Perhaps, this concern from certain quarters of our society are justified considering the high and unabated levels of corruption that have engulfed our country since President Zuma came to power in 2009.
But are we not contradicting ourselves by propagating for rural development and turn around and accuse the man who is not only paying lip service to rural development, but is actually doing something for rural development to become a reality?
South Africa faces high unemployment rate, high poverty levels especially in the rural areas, dysfunctional schools, poor service delivery, unavailability of basics of life such as well equipped hospitals with qualified staff, under- qualified teachers and corruption. Because this country is more rural the majority of the people who are likely to suffer as a result of these challenges are our rural communities.
Rural development is a priority of government infrastructure and economic development for our country and it should not be a short-term political goal scoring exercise.
The majority of the people in South Africa live in the rural areas. Only two of our nine provinces are predominantly rural, that is, Gauteng and the Western Cape.
All other seven provinces are rural and in South Africa being rural also means being left out of the economic benefits of the country.
To reduce the burden of poverty on their shoulders, the people from the rural areas migrate to the cities, putting a lot of pressure on the urban infrastructure.
Who will benefit from the rural development?
It is not only the people of the rural areas that will reap the benefits of the development of their areas, but the whole country at large.
Rural development will help create job opportunities in these almost neglected areas.
There will be some economic activities in these areas.

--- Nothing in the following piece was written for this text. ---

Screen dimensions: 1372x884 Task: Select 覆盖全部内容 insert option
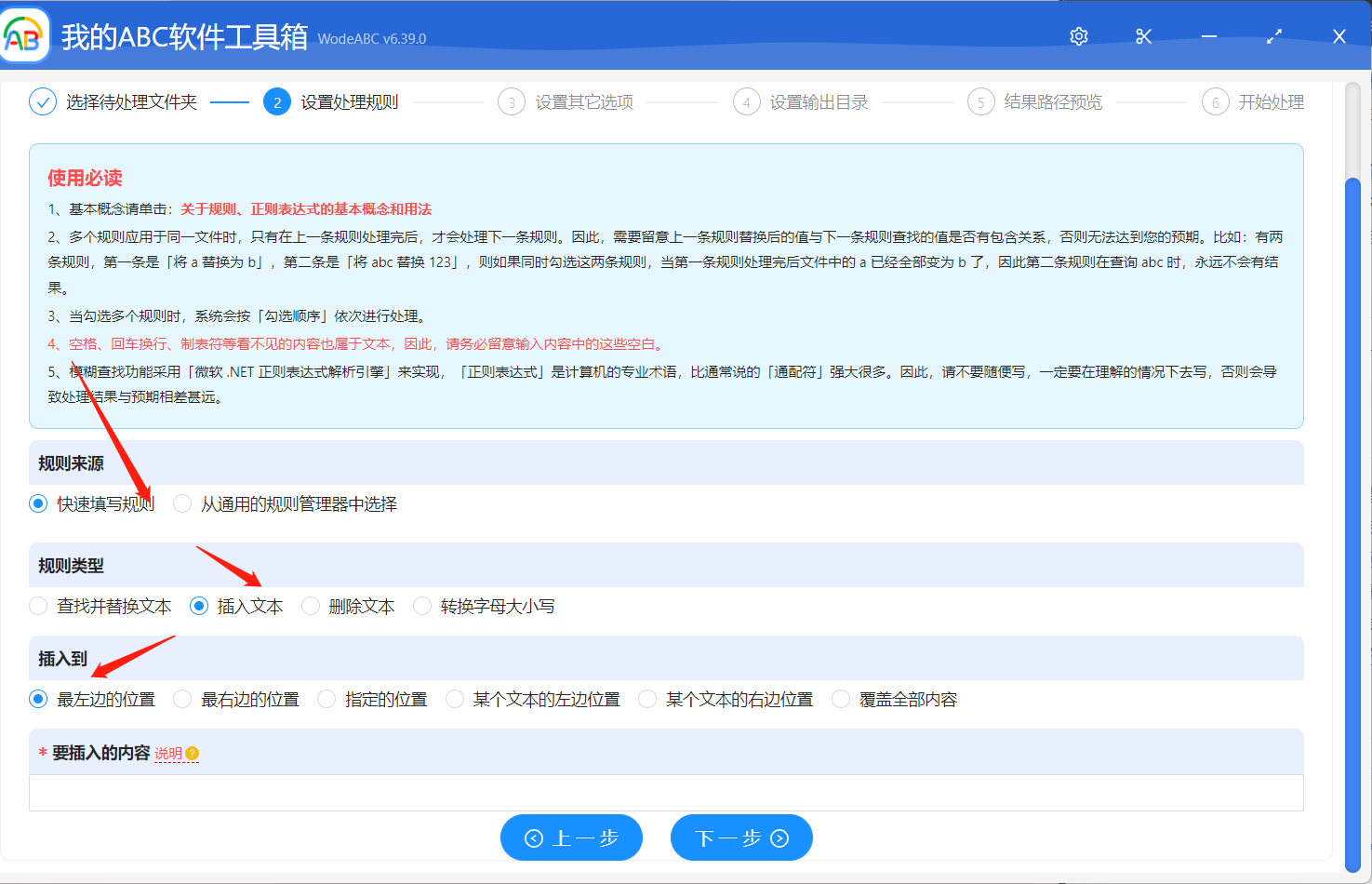(x=840, y=699)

This will be the most important empowerment project that the democratic government of this country will have ever embarked on to empower the most vulnerable and the poorest of the poor in South Africa.
The urban provinces such as Gauteng and the Western Cape will also benefit from the rural development in that the number of people who will migrate to these provinces will be drastically reduced. The municipalities of these provinces will then be able to use their limited budgets to service the local rate-payers.
Perhaps we should allow President Zuma to show the whole country how to turn the talk shop on rural development into reality.